--- Text section ---
Famed Jewish conductor Michael Tilson Thomas dies at 81 of cancer
JTA — One year ago, Michael Tilson Thomas lifted his baton to conduct a concert in San Francisco that he said would be his last.
The scion of Yiddish theater and luminary of contemporary classical music had been diagnosed with a recurrence of brain cancer, and he knew his days were numbered.
“We all get to say the old show business expression, ‘It’s a wrap,’” he said on his website after conducting Gustav Mahler’s Symphony No. 5 with the San Francisco Symphony, one of several orchestras he led during his storied career. He signed off: “Life is precious.”
Thomas died Wednesday at his home in San Francisco, four days short of the one-year anniversary of that concert. He was 81.
Among the many paying tribute to Thomas were those whose appreciation stretched back through his long career to his family roots in the thriving Yiddish theater scene of early 20th-century America.
“The grandson of Yiddish theater stars Boris and Bessie Thomashevsky, Michael was born and raised in Los Angeles and made incalculable contributions, not only to the music world, but through performances, recordings and curation documenting his grandparents’ musical legacy,” said UCLA’s Milken Archive of Jewish Music. “May his memory be a blessing.”
Born in 1944 in Los Angeles, Thomas showed both promise in and devotion to classical music from an early age. After graduating from the University of Southern California, he conducted a wide range of symphonies around the world, including in Israel, and became known as an ambassador for classical music to the masses.
He grew most associated with the Boston Symphony Orchestra, where he became assistant conductor in 1968, the San Francisco Symphony, and the New World Symphony in Miami, which he launched in 1987, with the help of the Israeli businessman Ted Arison, to aid young musicians.
Thomas’ career suffered a setback after he was arrested in 1978 and charged with carrying drugs into the country from London.
“People found out I was not the model of a nice Jewish boy,” he told the New York Times Magazine in 1995. “The event pushed me from wunderkind to desperado. It hurt, and I probably did not get some jobs I might have gotten, but hurt is important and instructive for a musician.”

--- Prompt ---
Reproduce, word for word, the passage of the article on Michael Tilson Thomas that opens with the words containing "Among the many" and closes with "early 20th-century America.".

--- Supplied records ---
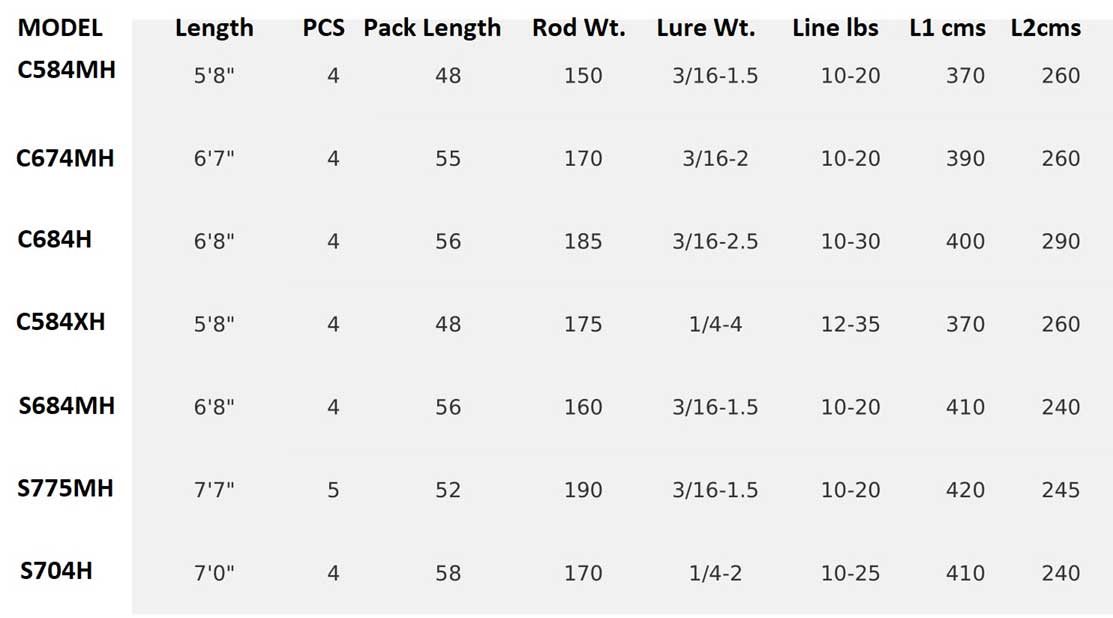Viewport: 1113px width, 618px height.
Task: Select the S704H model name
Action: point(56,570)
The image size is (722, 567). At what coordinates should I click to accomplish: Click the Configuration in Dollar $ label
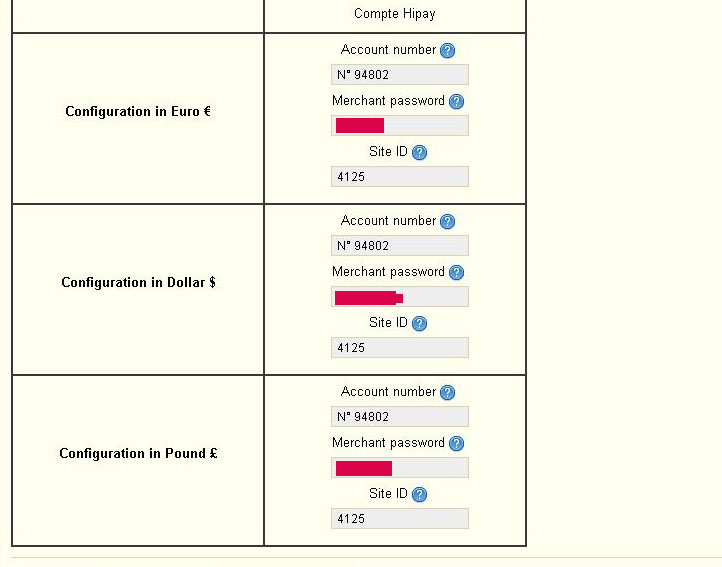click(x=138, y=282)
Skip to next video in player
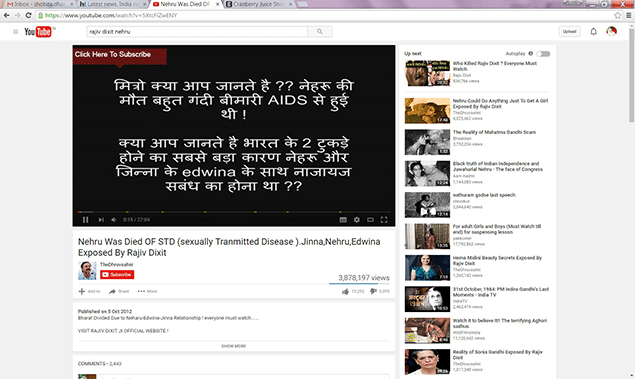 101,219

--- Task solution ---
Among the many paying tribute to Thomas were those whose appreciation stretched back through his long career to his family roots in the thriving Yiddish theater scene of early 20th-century America.